Rachid Beldi
Jours de tourmente pour l’industrie automobile en Algérie. Moins d’une semaine après avoir été informées de la décision du gouvernement de plafonner à 2 milliards de dollars les importations 2019 de collections CKD-SKD, servant à l’assemblage automobile, les entreprises viennent de prendre connaissance que le document préparé par le ministère de l’Industrie et des Mines dans cette perspective fixe aussi les montants attribués à chacune des quatre entreprises activant actuellement dans le secteur, à savoir Renault Algérie Production, Sovac Production, Gloviz (Kia) et Tahkout Manufacturing Company (Hyundai).
Sachant que le plafonnement décidé est à effet rétroactif et que 920,86 millions de dollars ont déjà été dépensés pour l’importation des kits CKD-SKD, pour le compte du premier trimestre, ces entreprises devront se contenter du montant restant pour assumer leurs activités durant les mois à venir de l’année en cours. Dans ce sens, le groupe Renault Algérie s’est vu accorder 660 millions de dollars, contre 600 millions de dollars pour Sovac, 380 millions de dollars pour Gloviz (Kia) et 360 millions de dollars pour TMC (Huyndai). Cette répartition est accompagnée d’une mesure qui réduit la liste des modèles assemblés en Algérie. Si l’usine Renault de Oued Tlelat (Oran) se trouve épargnée par cette opération et conserve ses trois modèles, Renault Symbol et Clio ainsi que Dacia Sandero Stepway, les trois autres opérateurs sont appelés à revoir sensiblement à la baisse le nombre de modèles qu’ils assemblent.
A commencer par le Groupe Sovac, qui assemble déjà 16 modèles et qui devra passer, selon le document du ministère de la tutelle, à seulement 4 modèles, à savoir VW Golf, VW utilitaire Caddy, Seat Ibiza et Skoda Octavia. Au passage, l’usine Sovac Production devra abandonner la marque Audi, dont des modèles y sont assemblés depuis la fin de l’année dernière. De son côté, l’usine Gloviz devra se contenter des modèles Rio, Picanto et Cerato, selon le même document, alors que le groupe Tahkout a droit au Tucson, Santa fe, Accent RB, Sonata, i20 et Creta.
Pour justifier sa décision de limiter le nombre de modèles assemblés en Algérie, le ministère de la tutelle dit s’être référé aux autorisations accordées initialement aux constructeurs par l’Agence nationale de développement de l’investissement (Andi). Ce qui ne manque pas de surprendre un responsable chez un concessionnaire.

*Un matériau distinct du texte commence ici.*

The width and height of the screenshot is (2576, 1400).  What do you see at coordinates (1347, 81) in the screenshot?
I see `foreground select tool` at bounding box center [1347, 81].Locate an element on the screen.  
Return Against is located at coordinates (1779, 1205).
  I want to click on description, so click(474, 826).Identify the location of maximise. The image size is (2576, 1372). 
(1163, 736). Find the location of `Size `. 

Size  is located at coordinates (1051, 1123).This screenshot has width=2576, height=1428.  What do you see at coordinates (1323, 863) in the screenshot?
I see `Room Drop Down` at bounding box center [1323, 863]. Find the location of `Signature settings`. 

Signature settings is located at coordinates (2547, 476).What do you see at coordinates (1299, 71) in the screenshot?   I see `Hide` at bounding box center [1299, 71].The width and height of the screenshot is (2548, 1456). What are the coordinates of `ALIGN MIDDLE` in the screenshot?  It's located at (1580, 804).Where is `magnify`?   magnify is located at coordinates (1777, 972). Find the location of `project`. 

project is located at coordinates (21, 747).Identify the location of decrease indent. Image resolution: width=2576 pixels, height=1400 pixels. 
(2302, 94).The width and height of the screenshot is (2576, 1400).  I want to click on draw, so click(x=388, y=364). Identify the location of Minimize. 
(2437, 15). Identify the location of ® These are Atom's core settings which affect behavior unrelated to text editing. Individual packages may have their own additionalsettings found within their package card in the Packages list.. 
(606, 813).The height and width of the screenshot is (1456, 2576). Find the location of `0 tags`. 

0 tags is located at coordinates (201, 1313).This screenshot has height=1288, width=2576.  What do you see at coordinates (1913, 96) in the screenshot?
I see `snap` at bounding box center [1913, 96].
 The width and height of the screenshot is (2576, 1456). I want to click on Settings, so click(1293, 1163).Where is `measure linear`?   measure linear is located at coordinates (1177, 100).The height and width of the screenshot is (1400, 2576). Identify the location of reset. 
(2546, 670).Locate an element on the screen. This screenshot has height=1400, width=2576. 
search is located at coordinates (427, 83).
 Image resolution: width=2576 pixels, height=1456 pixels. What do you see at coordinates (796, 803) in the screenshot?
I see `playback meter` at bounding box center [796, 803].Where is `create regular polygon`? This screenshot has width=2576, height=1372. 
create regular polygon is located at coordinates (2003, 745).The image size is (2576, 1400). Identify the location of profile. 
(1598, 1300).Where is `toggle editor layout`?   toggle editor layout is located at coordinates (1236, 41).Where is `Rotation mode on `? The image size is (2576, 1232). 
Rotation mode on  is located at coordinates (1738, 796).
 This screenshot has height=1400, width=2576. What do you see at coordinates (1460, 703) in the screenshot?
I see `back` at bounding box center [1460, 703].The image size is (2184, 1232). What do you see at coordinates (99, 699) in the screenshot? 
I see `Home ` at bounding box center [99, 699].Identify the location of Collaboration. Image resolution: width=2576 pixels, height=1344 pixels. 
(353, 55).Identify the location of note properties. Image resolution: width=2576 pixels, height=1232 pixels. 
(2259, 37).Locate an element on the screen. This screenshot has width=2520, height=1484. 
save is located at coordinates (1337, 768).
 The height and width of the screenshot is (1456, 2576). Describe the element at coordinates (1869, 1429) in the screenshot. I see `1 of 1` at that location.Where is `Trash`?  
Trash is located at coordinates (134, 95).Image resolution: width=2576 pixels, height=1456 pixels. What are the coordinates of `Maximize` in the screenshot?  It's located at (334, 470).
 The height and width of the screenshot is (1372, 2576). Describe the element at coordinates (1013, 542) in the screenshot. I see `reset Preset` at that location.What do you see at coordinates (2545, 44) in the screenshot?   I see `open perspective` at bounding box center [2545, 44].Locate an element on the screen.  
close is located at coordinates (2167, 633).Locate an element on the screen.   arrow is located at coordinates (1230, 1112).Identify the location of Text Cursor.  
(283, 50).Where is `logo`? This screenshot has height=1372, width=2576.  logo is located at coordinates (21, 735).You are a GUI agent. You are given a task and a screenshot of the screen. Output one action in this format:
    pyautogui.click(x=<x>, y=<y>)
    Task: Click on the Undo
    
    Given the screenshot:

Ce dernier assure que l’Andi n’a jamais limité le nombre de modèles à assembler. Il faut savoir aussi que le document du ministère de l’Industrie a été adressé au Premier ministre Nourredine Bedoui, le 21 mai, après avoir été signé par le secrétaire général par intérim Ziani Belkacem, démissionnaire depuis. Une démarche qui remet en cause le décret exécutif n°17-344 du 28 novembre 2017 fixant les conditions et les modalités d’exercice de l’activité de production et de montage de véhicules, regrette notre interlocuteur, en s’interrogeant sur les bases qui ont servi à mettre en branle la démarche surprise du gouvernement, alors que le Conseil national de l’investissement garantit un plan de production permettant de monter progressivement en cadence, selon le business plan tracé par chaque opérateur.
Une réaction des constructeurs n’est
pas exclue
C’est pourquoi, une réaction des constructeurs engagés dans les projets automobiles en Algérie n’est pas exclue. Ces derniers et leurs partenaires algériens se sont lancés dans l’assemblage automobile dans le cadre d’un cahier des charges qui structure l’activité. C’est dire qu’en voulant réduire la facture des importations de kits CKD-SKD pour l’activité d’assemblage automobile, le gouvernement a fait preuve de précipitation qui rappelle les mesures prises, à partir de 2015, pour la limitation, puis l’interdiction, des importations de véhicules neufs dans le cadre de nouveaux mécanismes de commerce extérieurs visant à réduire la facture des importations globales du pays. Une mesure qui avait poussé l’ensemble des concessionnaires à mettre la clé sous le paillasson et à licencier des milliers d’employés.
Quatre années et demie après l’entame de l’assemblage de véhicules de tourisme en Algérie, à travers le site Renault Algérie Production, le secteur se remet à vivre les mêmes angoisses et la crainte de voir les usines en activité tourner à très bas régime et sans plan réel de développement. Une menace crainte pour les 6 000 emplois directs qu’a réussi à créer l’activité d’assemblage.